Something I wrote today about the recent releases and the IPOs, and the endless posts by people pronosticating the bubble is going to burst, this time for sure.

I think we are getting to the top of the S curve, but not because the tokens are too expensive and the models are brute-forcing their way through. I think that training it is getting too expensive, specially because these companies plan to go public and they need the numbers to look good for investors (S&P500 already blocked SpaceX and OpenAI and Anthropic will follow by the same reasoning)

I think that the piece is wrong though about the price of the tokens. This is the usual argument of those who use only Anthropic and extrapolate their use (or abuse) to all users… But there are some points wrong in the analysis:

  • The cost per task doesn’t have to go up so dramatically if you keep the quality of the code, you keep the code modular, add tests, refactor often etc. You need a human in the loop for this, but the reality is that you need the human in the loop for many reasons, using the agents naively to brute force their way through will only take you so far.

  • The cost of the same task (“cost of intelligence”) is going down with every model release, and more so if you look at open source models. I showed last month that you can do the same task with Opus 4.7 or with GLM5 at 0.1 of the cost and I didn’t even try with DeepseekV4 or Qwen3.5 Max Plus that are even cheaper.

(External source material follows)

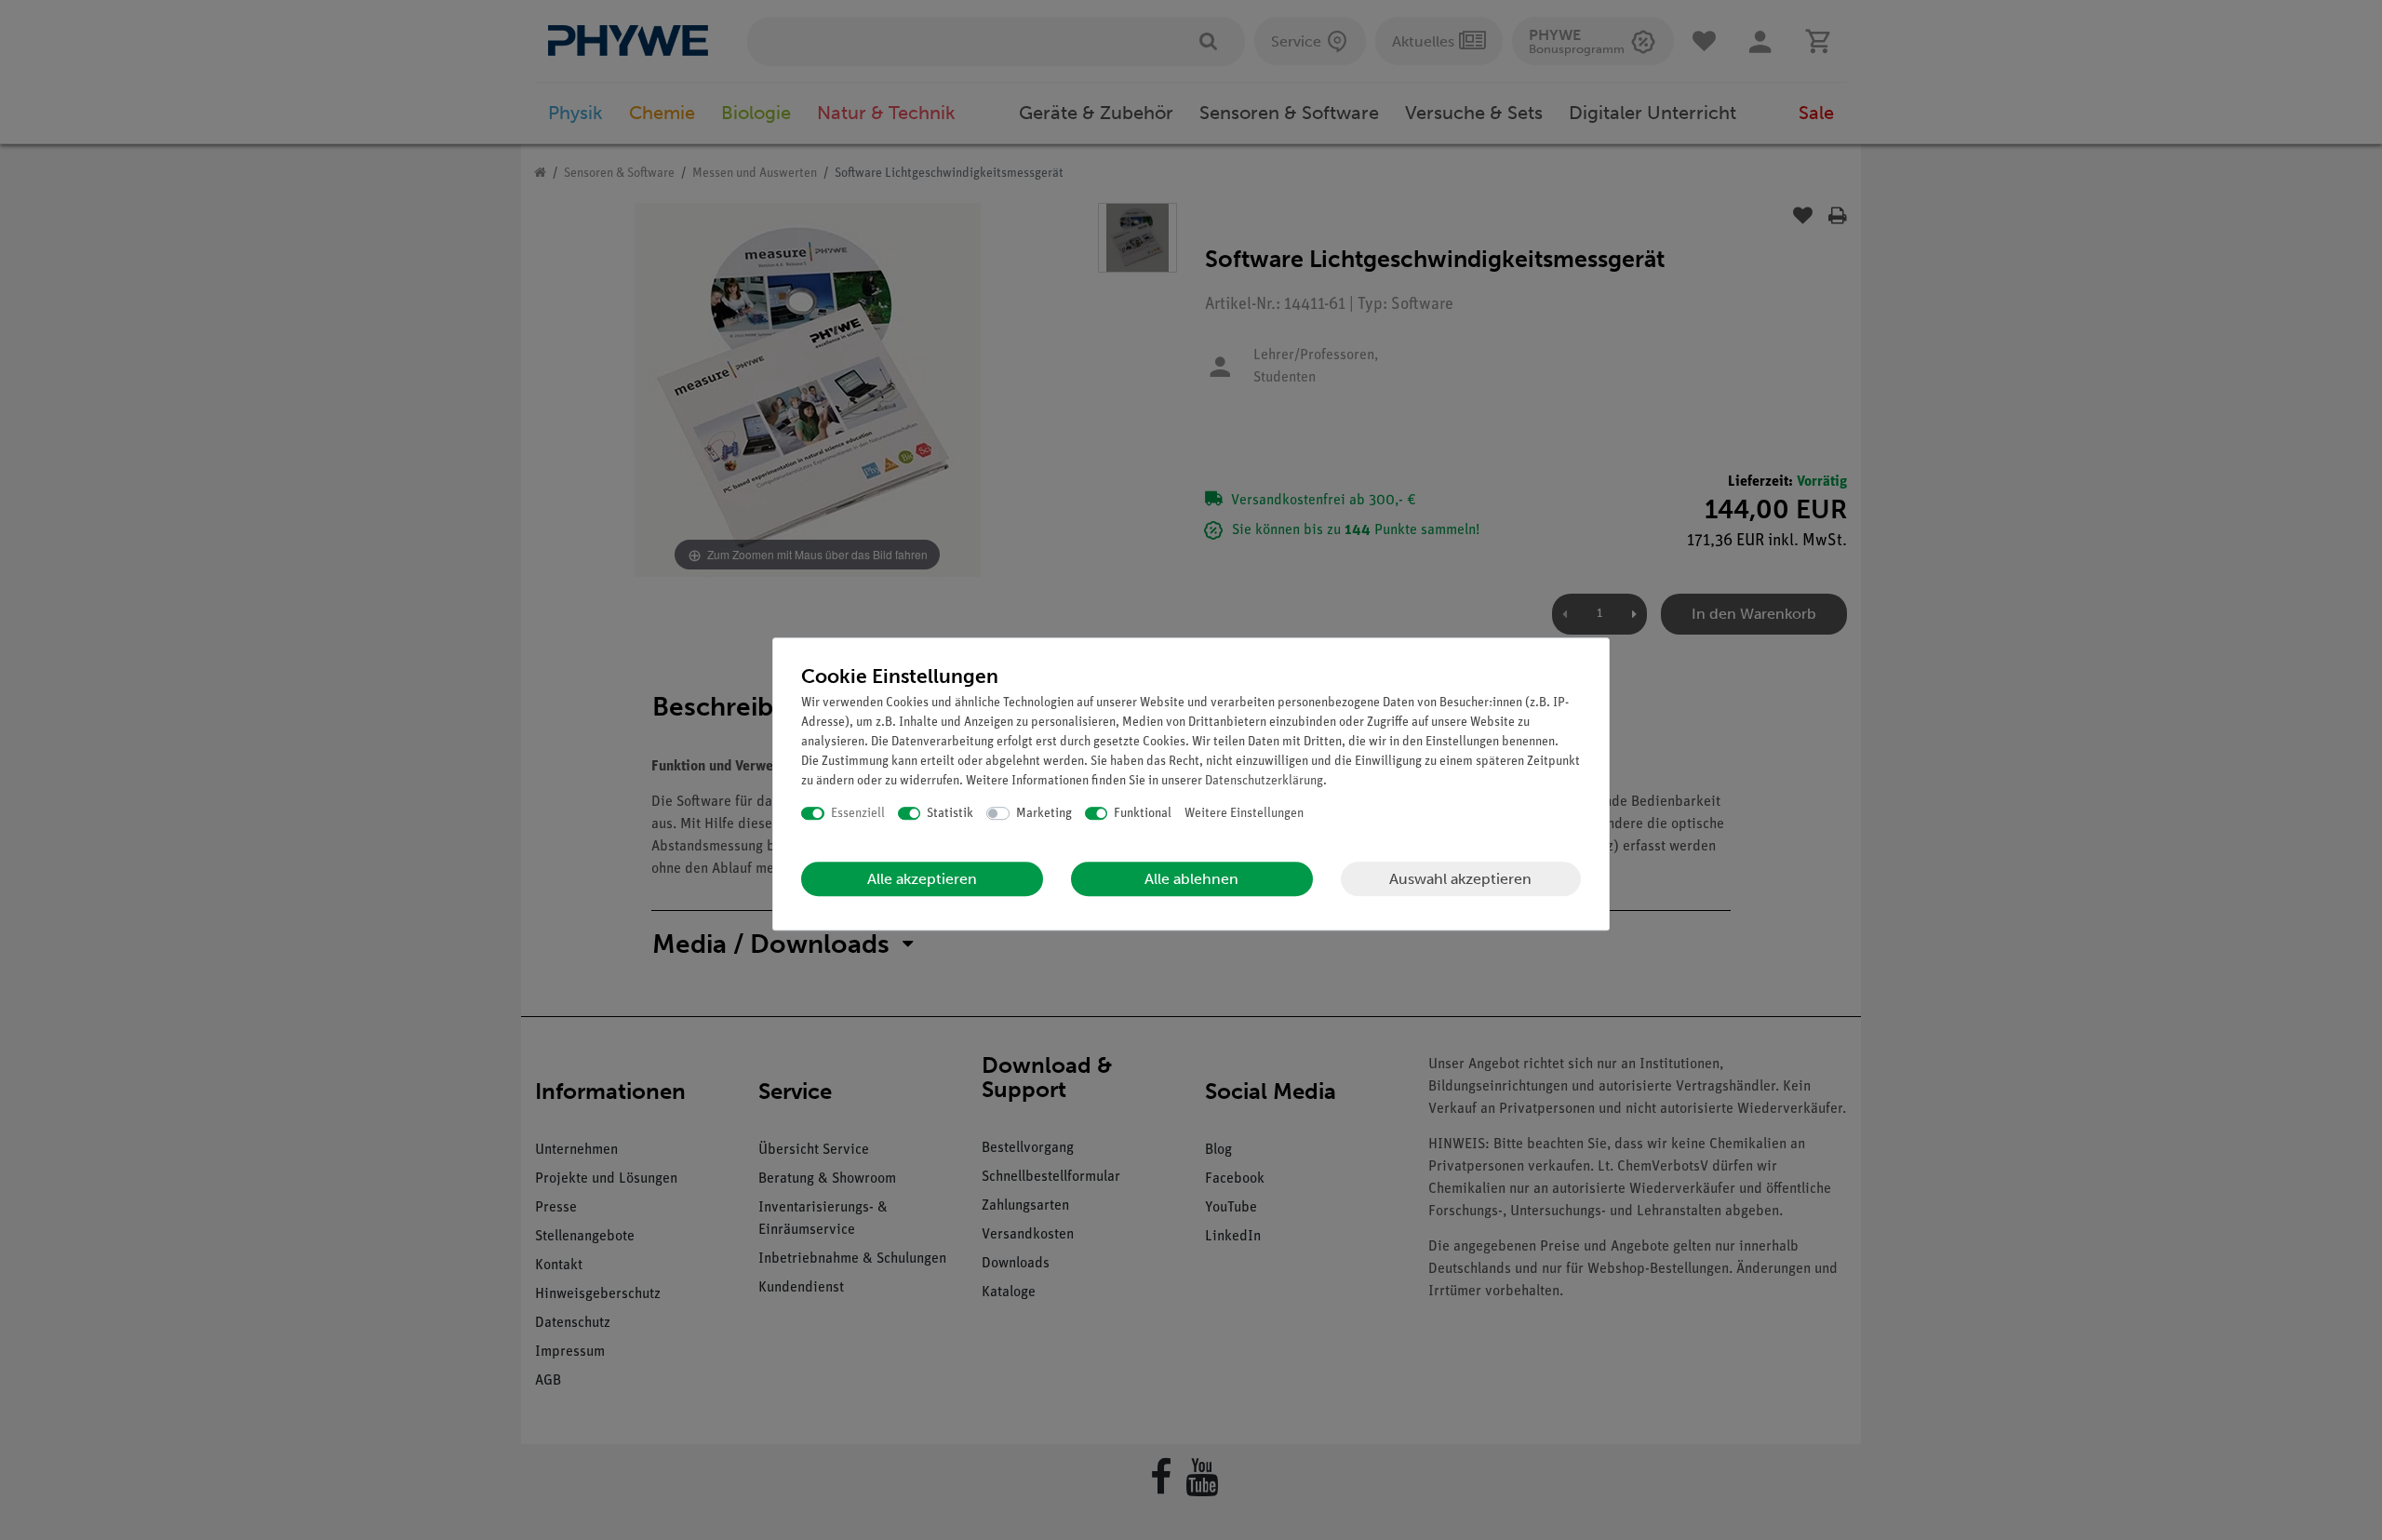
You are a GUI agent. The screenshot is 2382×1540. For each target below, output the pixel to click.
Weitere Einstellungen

  • Not all users use the models the same way. Some heavy users spend 5000$ in the 100$ subscription, but I bet there are many more that don’t spend the whole budget.

About the claim of the cost of intelligence going down we have some numbers. In Artificial Analysis they have a chart of the cost of running the benchmarks with each model. You can see in the chart that GPT5.5 medium is less than 1/3 the price of GPT5.4 xhigh, when both get the same score. And Opus 4.8 is cheaper than Opus 4.7 with a better score… (edited) 

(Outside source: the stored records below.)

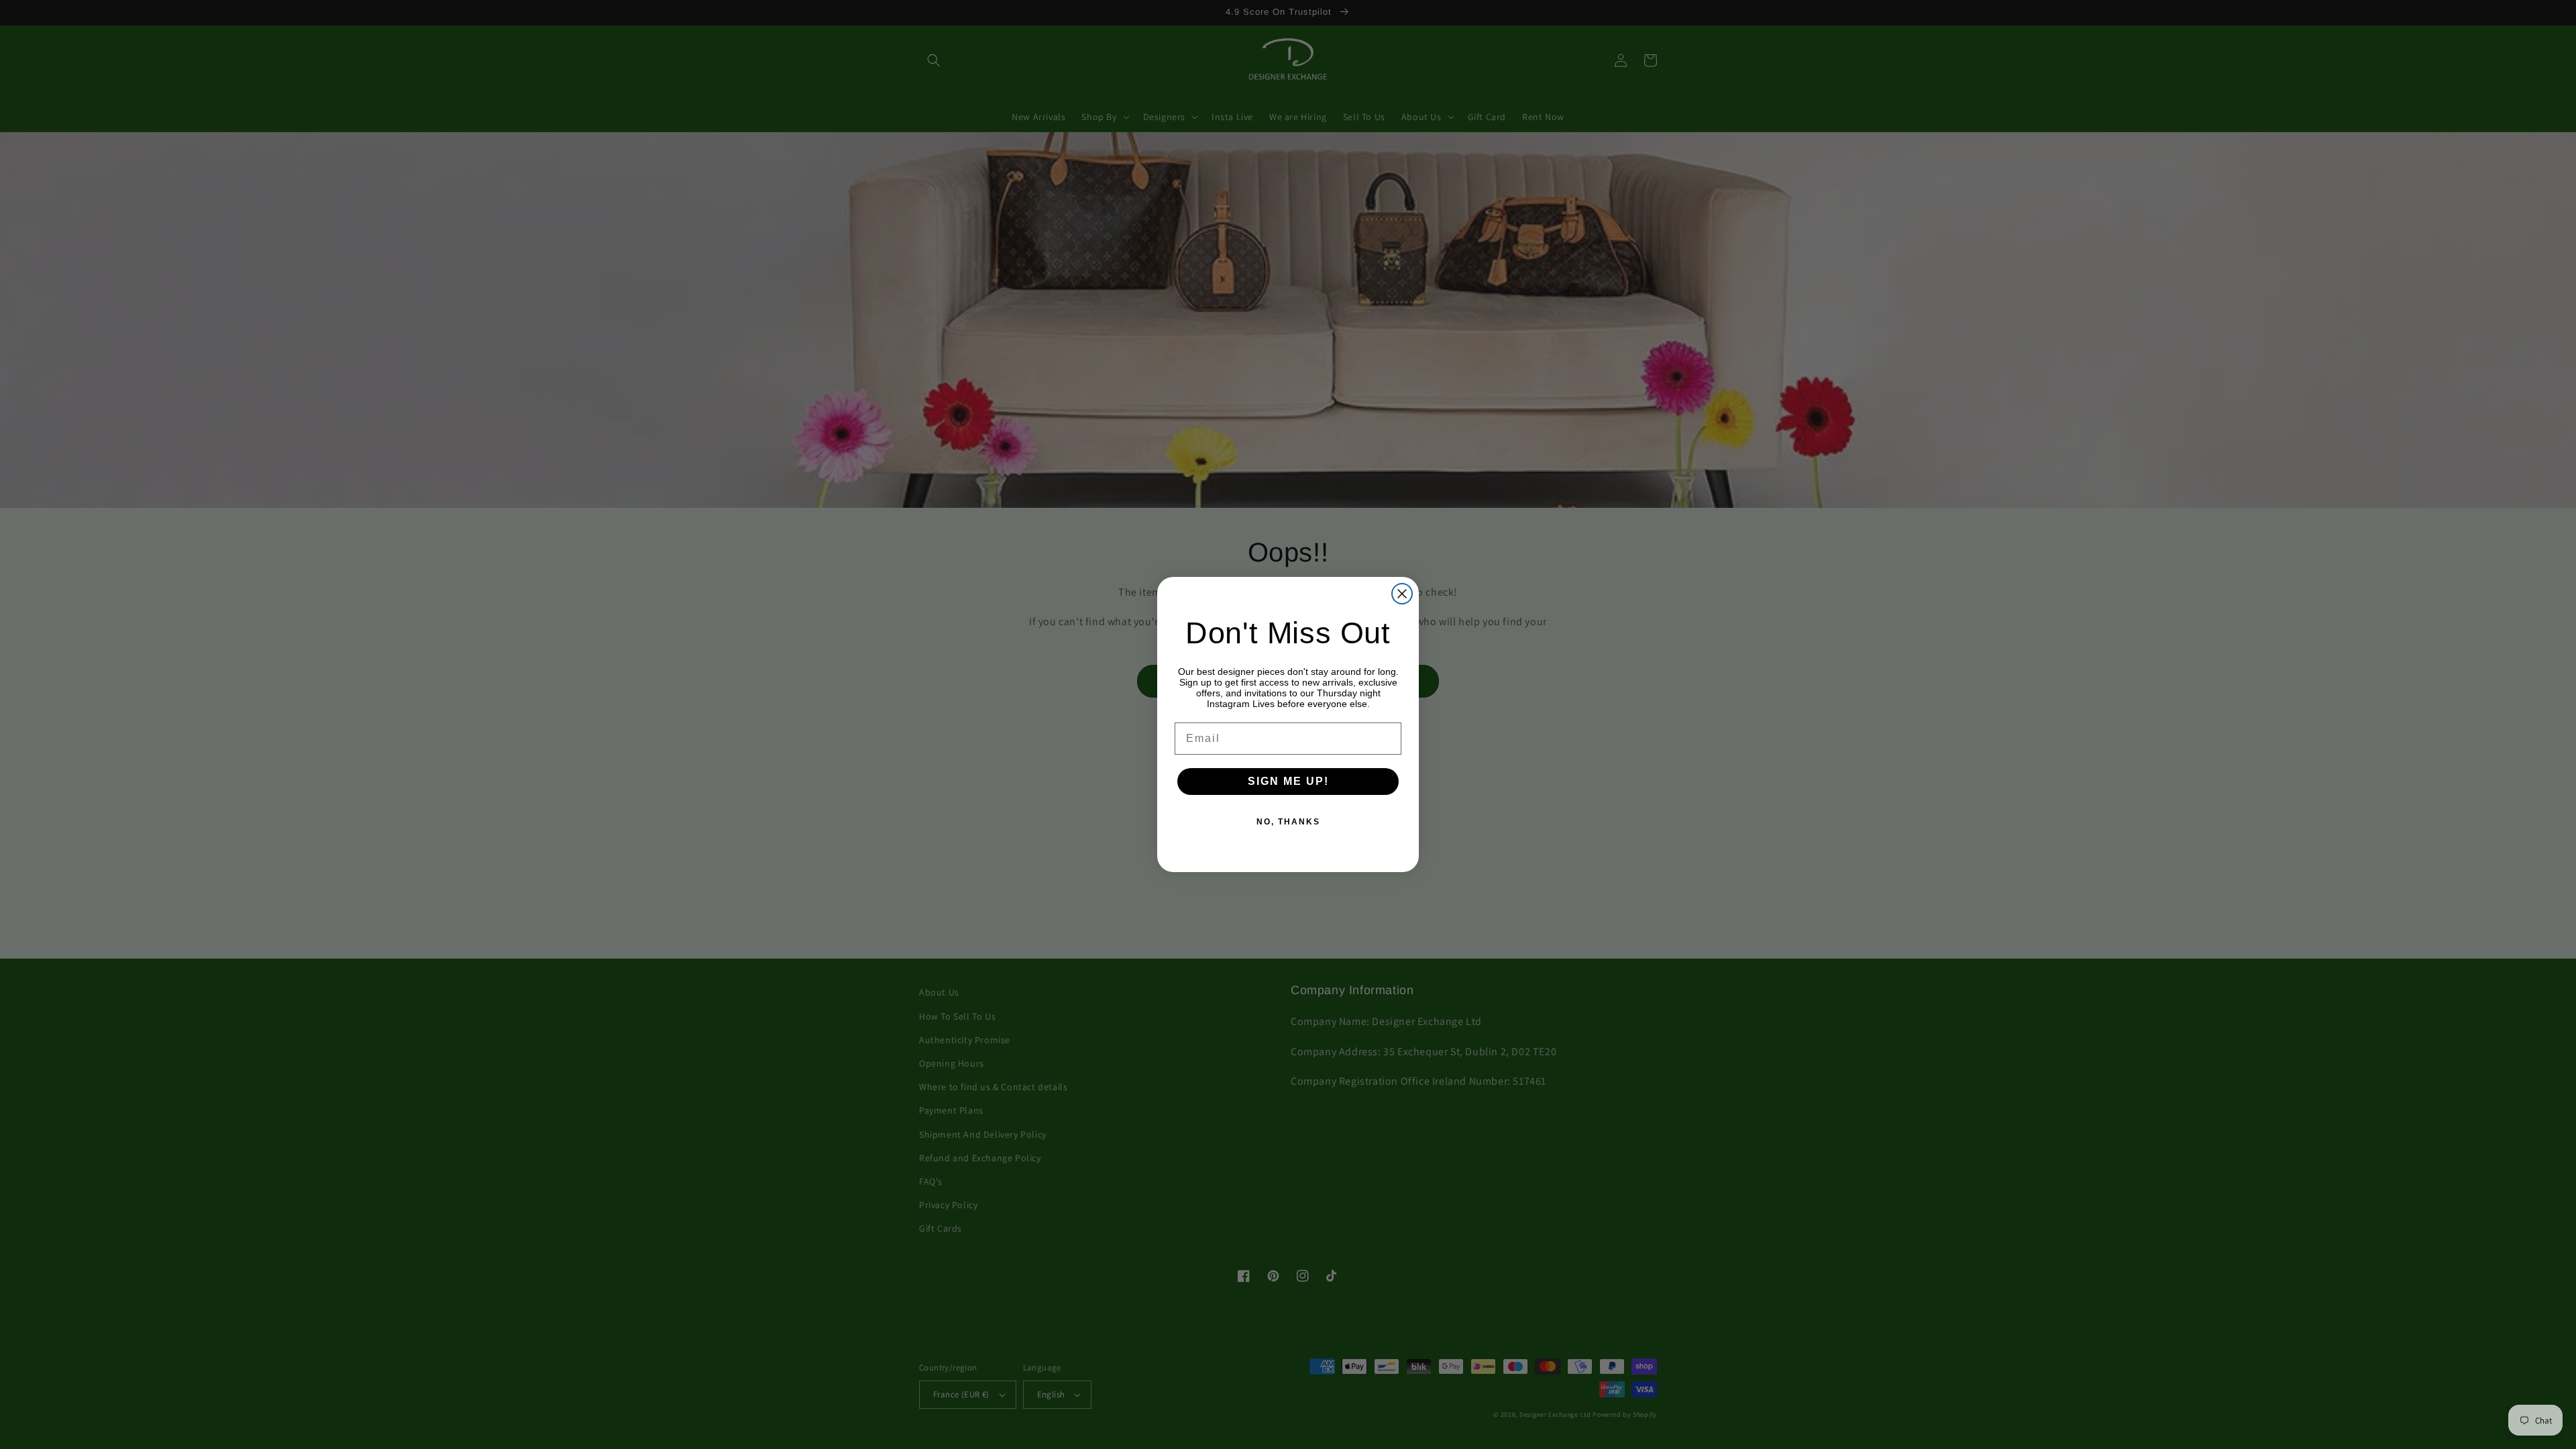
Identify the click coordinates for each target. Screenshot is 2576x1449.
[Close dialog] (1402, 594)
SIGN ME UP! (1288, 781)
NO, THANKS (1288, 821)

Artificial Analysis Chart 1

Artificial Analysis Chart 2

Minimax M3 is even cheaper, and my personal experience is that you can do many coding tasks with DeepseekV4 or Minimax 2.5, which are even cheaper.

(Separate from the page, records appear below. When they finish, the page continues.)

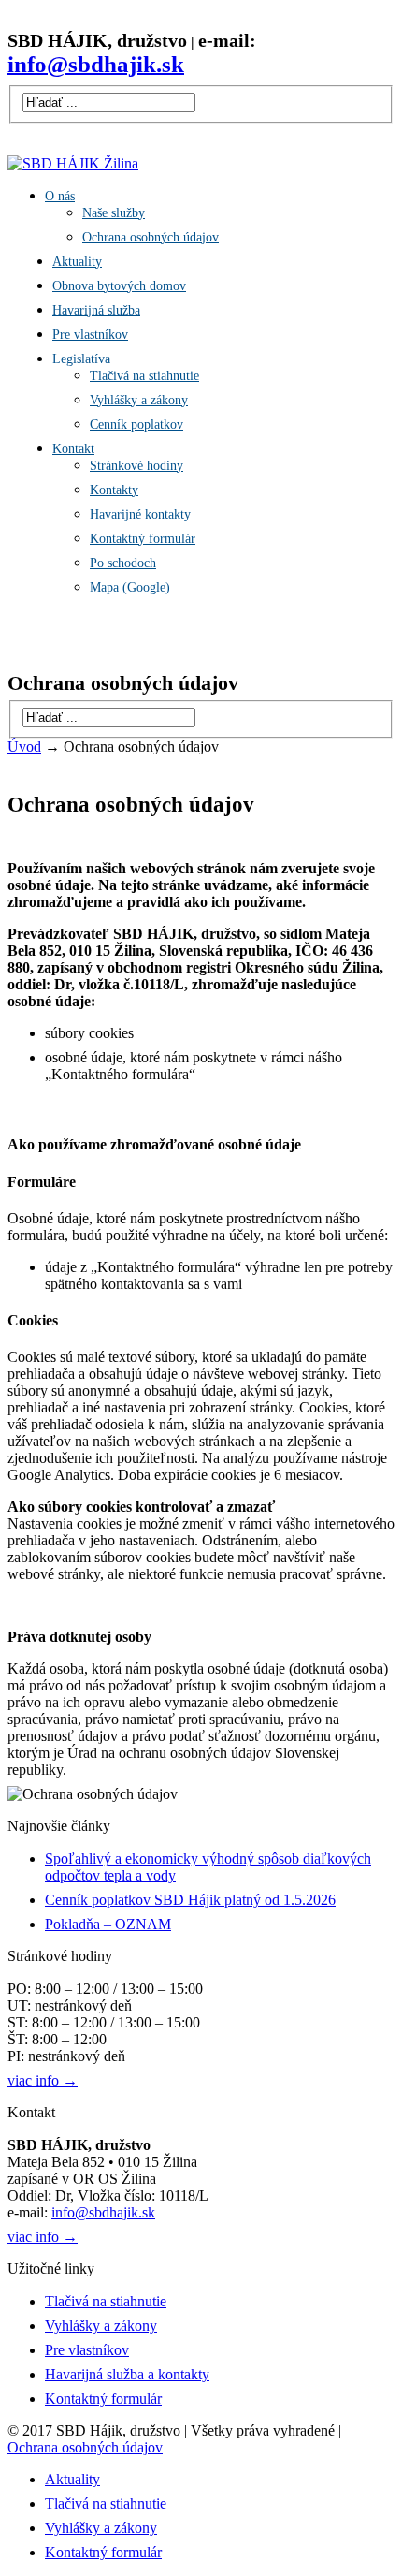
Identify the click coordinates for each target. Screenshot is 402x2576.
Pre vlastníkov (90, 335)
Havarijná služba (96, 310)
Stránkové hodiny (136, 466)
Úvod (24, 746)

So, to me the analysis is completely backwards: cost per token is going down, tokens will be a commodity soon and margins will go down for big labs except for frontier models while they have an edge. Inference is profitable even for Anthropic, and many cloud providers like Amazon or Azure count on that, the numbers don’t add up right now because of the huge investment on more datacenters because demand is so high…

The problem is the cost of training, that goes up exponentially too with each generation,  and is difficult to justify to investors (unless they are AI pilled) when you could just “pause training” and put all that computing into inference and make even more money. Thus the post from Anthropic asking to “pause” training. The cost of research and security is the main reason for the battles inside OpenAI and arguably for the creation of Anthropic.

Even if OpenAI and Anthropic crash and burn tomorrow or everyone stops training because it is not worthy anymore, the open source models that we have are enough to keep using agents and change dramatically the industry.